The European Union should use its considerable influence to promote systemic shifts at global level, strengthen localisation of food production and policy coherence.
We must face up to some difficult questions. How do we achieve balance globally between feeding people and feeding animals to feed people? What about the balance between meat- and plant-based diets with regard to health, nutrition and climate impacts? How do we find the optimal balance between land used for food crops versus land used for bio-fuel crops? What are the cultural implications of changes in land use?
Let us this week imagine a world where, as that seminal 1972 report “The Limits to Growth”, commissioned by the Club of Rome, remarked, “each person has an equal opportunity to realise [their] individual potential” – a world where, as writer and practitioner Glenn Denning puts it, “the food needed for healthy diets is produced, managed, and distributed in ways that do not harm the environment”, ways that can begin to not only go some way towards repairing the damage done but halt ongoing environmental degradation.

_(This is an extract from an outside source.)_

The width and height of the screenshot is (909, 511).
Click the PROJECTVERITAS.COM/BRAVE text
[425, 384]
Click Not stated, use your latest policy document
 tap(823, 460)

I advocate using the tools of anthropology for a new purpose. The purpose of the new anthropology will be to see how the consequences of climate change are being experienced, how interventions are succeeding or not succeeding, and how strategies of intervention will facilitate citizen involvement, inclusion, rights of women and children for example.

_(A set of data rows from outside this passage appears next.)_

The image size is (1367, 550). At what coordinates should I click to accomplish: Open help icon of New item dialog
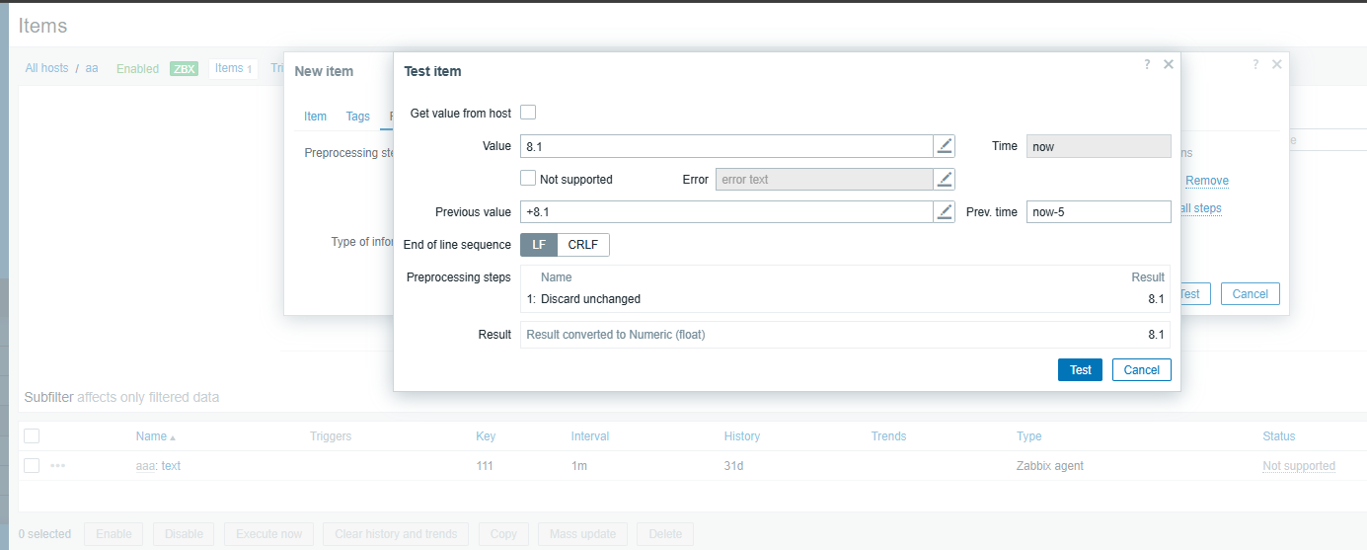(x=1255, y=64)
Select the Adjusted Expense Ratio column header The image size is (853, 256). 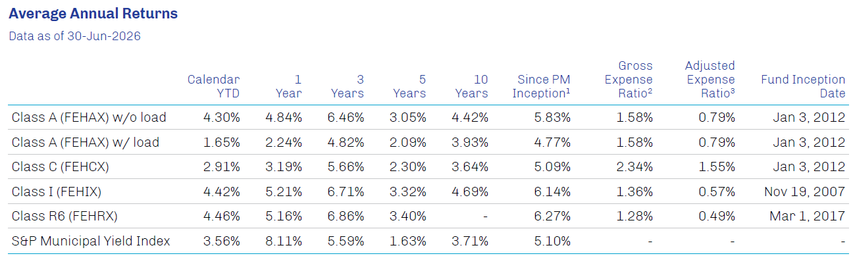(710, 79)
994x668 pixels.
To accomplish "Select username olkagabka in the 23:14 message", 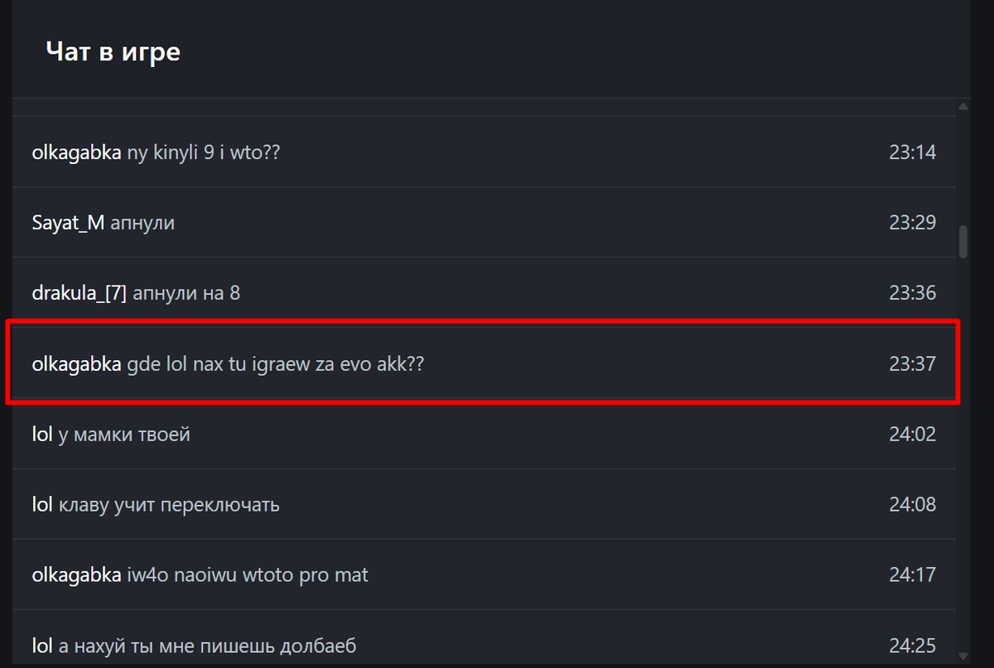I will click(x=76, y=152).
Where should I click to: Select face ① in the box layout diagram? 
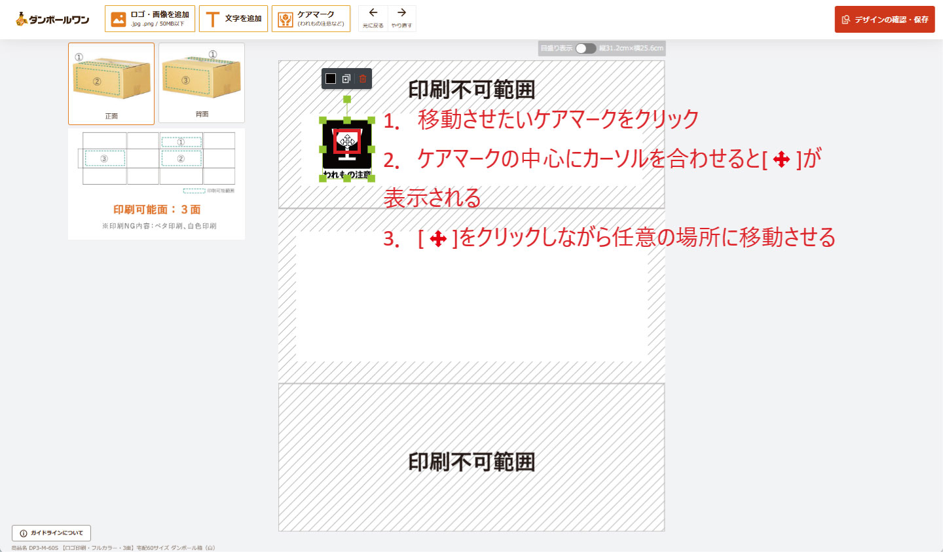(x=181, y=141)
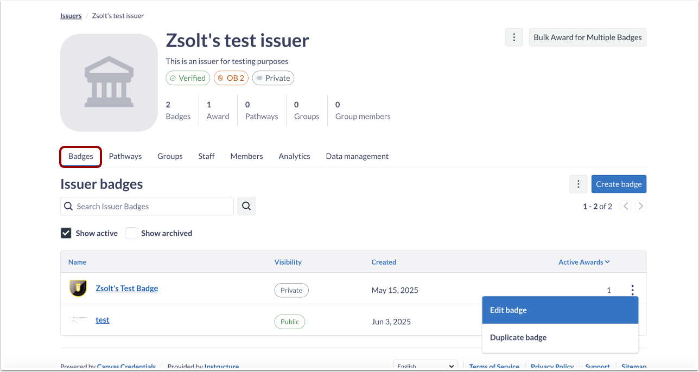Screen dimensions: 699x372
Task: Enable the Show archived checkbox
Action: (131, 233)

The pursuit of resilience in food systems may help us to see beyond disagreements and to begin resolving conflicts. The growing convergence of food systems and climate diplomacy should prompt us to overcome competing and wasteful silo approaches in multilateral diplomacy and to recommit to the United Nations 2030 Agenda and the Sustainable Development Goals, our collective, shared blueprint for a sustainable world and thriving humanity.
I wish the World Food Forum every success.
Beir beannacht mo bhuíochas libh.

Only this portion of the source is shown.